Speaking less – you’re heard less often, not as noticed. But, your words are weighed more valuably.

Does anyone have any recommendations on which is better? Right now, I try to speak up a lot during meetings/classes/etc. , even if I sometimes say something not entirely correct, but not sure if this is inadvertently going to annoy people.

Thank you!

3 comments
  1. You’re overthinking it. But yeah I agree with you it’s better to speak more. Could also argue that it’s better to speak less than a medium amount. If you speak very little and mess up once in a big group of people who don’t know you, they won’t even remember you in the end of the day because you will be, im sorry to say this, insignificant if you are not noticed by them.

    Tldr better to speak a lot or very little than a medium amount if you are afraid of messing up.

  2. My first thought is also that you’re overthinking it. What is your goal? Who is it you want your words weighed more heavily by and for what purpose?

  3. I think you’re maybe getting conflicting advice because you’re not quite asking the right question. you’re thinking about quantity, but most of the time you’ll be judged much more on quality – on whether what you say has value to the people you’re saying it to.

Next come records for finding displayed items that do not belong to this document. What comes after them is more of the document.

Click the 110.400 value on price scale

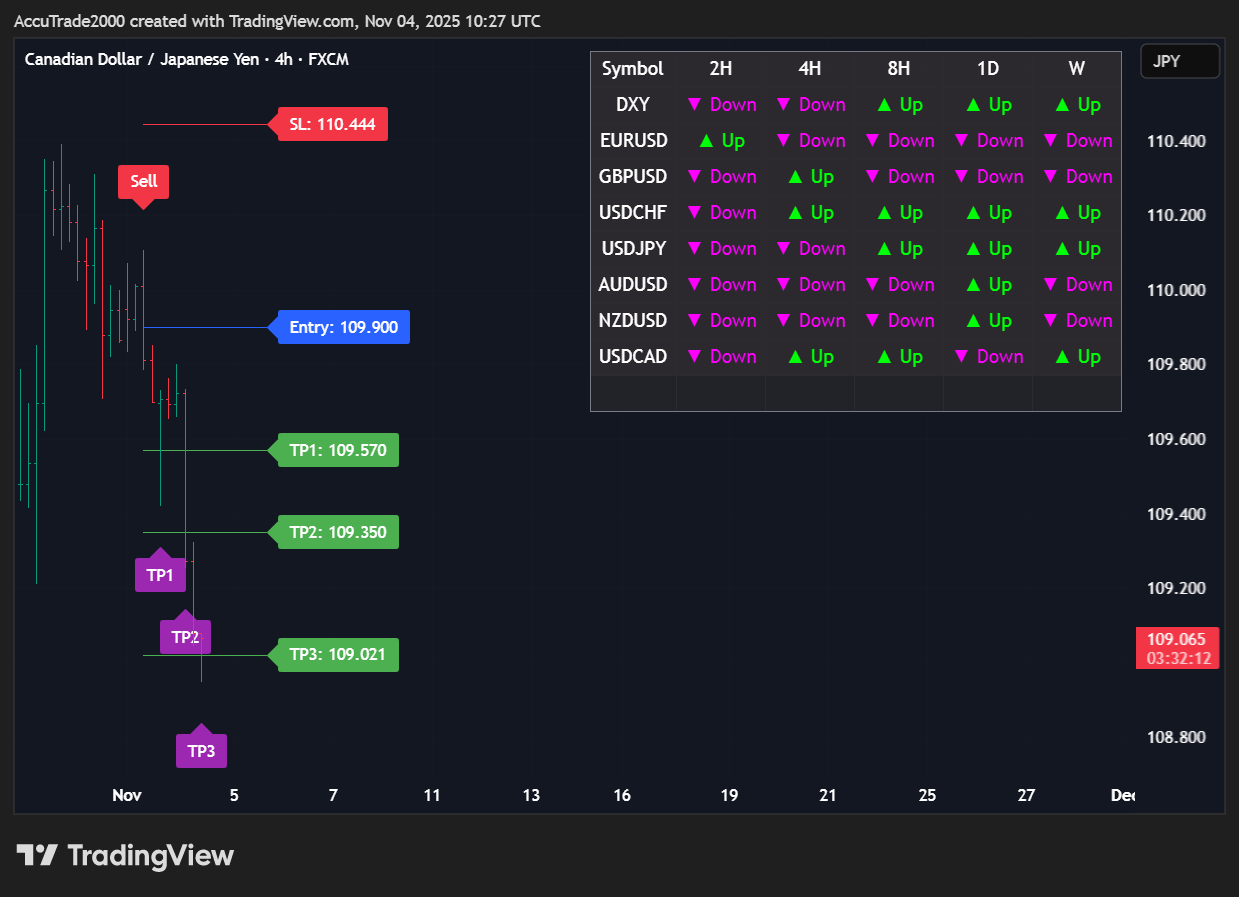click(x=1176, y=141)
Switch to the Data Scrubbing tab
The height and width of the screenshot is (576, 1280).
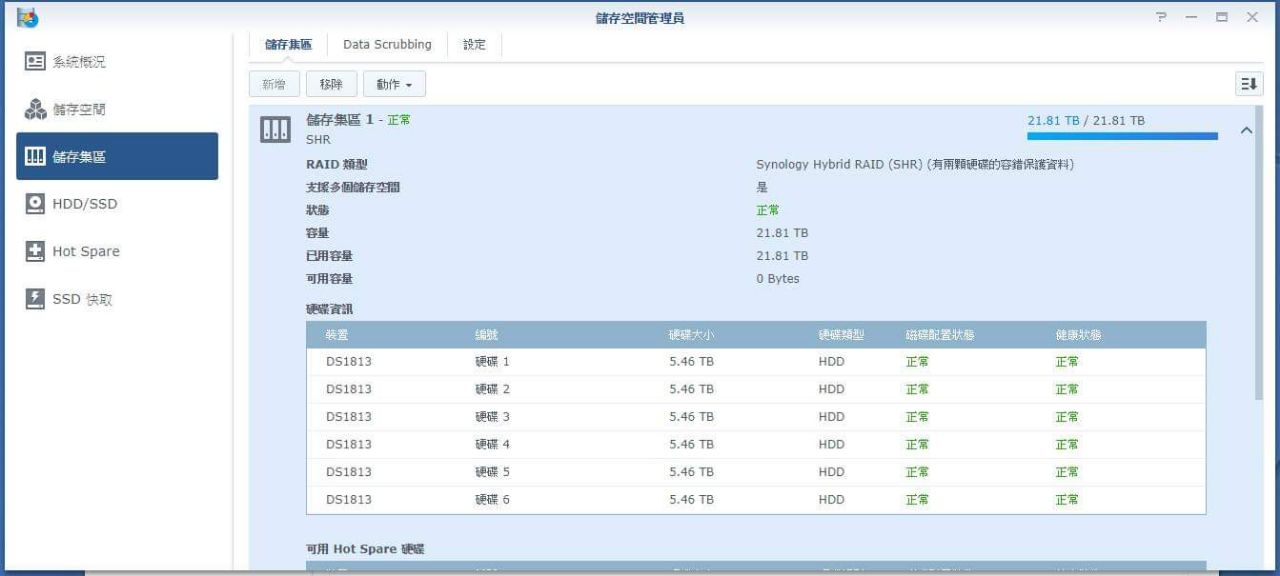pos(387,45)
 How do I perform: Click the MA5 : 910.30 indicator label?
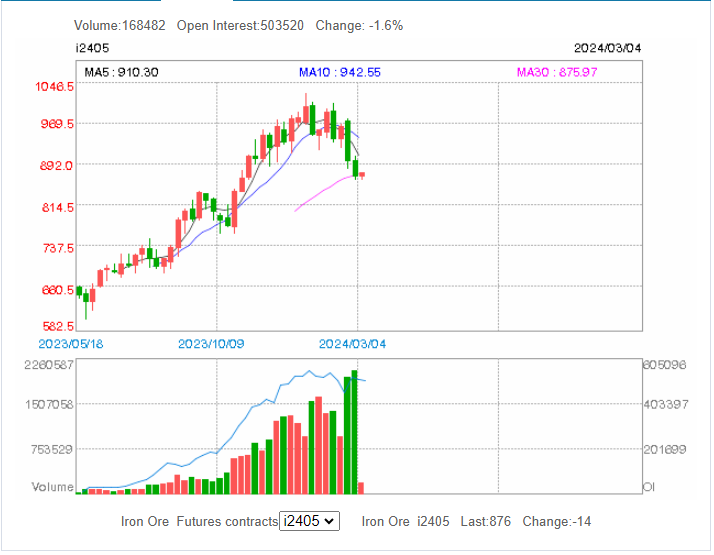click(x=121, y=72)
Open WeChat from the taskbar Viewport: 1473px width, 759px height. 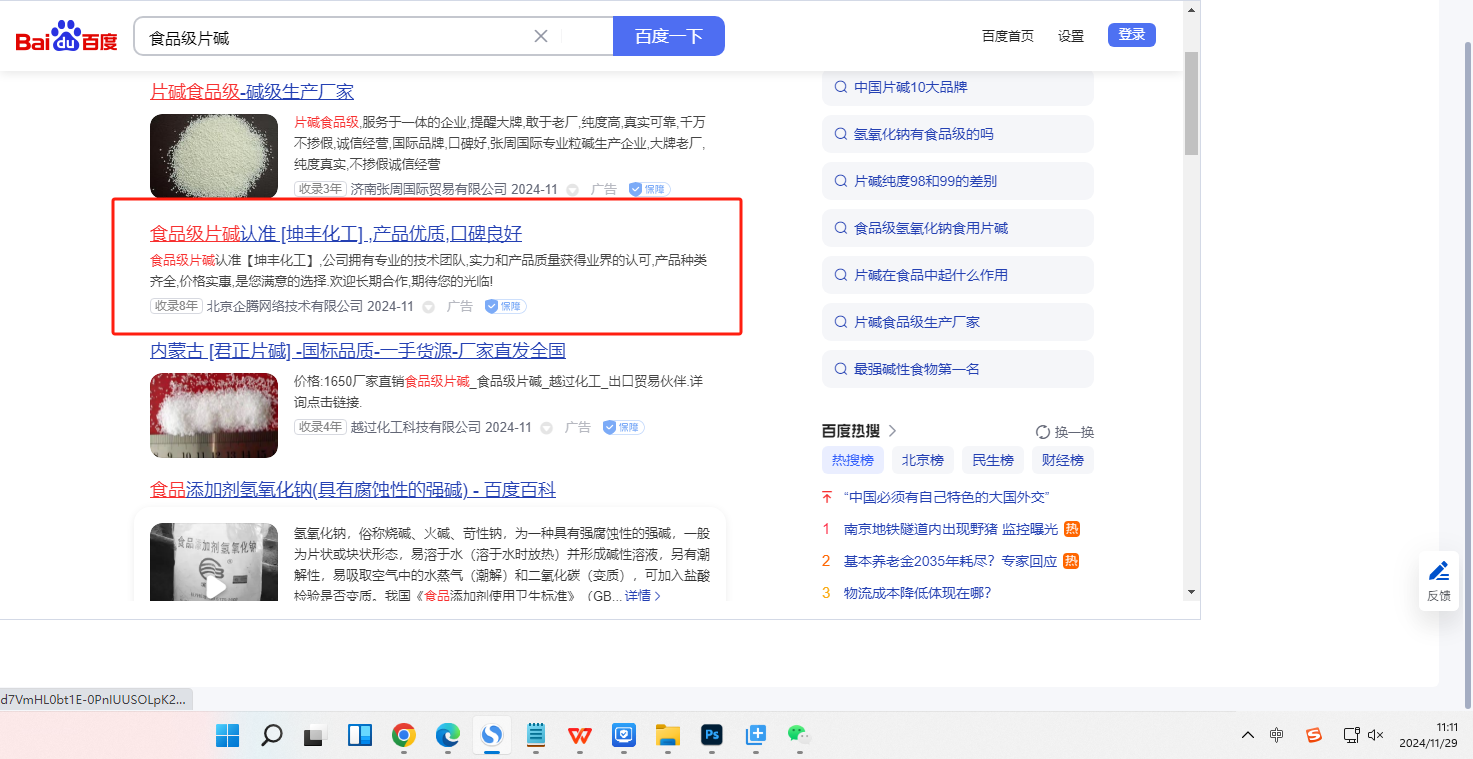[797, 735]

    if listening to you was always 100% the most valuable thing that people around you could be doing (this is not an achievable standard, but just as a thought experiment) then you could talk all the time and they would be happy to sit and listen. if listening to you was *always* less valuable than doing something else/listening to someone else, then you words wouldn’t be taken more seriously even if you used them less.

    value is context-based – the same thought can have different levels of value depending on the topic, the situation, the people you’re talking to, how you express it.

    and it’s worth noting that ‘valuable’ doesn’t always mean ‘right’, and ‘right’ doesn’t always mean ‘valuable’. sometimes breaking that awkward silence after a question is valuable, even if your answer is wrong, and sometimes giving other people space to talk is more valuable to the group than giving the correct answer even if you know it.

    if you talk when you have something that is more valuable than your silence would be, and don’t talk when you don’t, then you won’t go far wrong.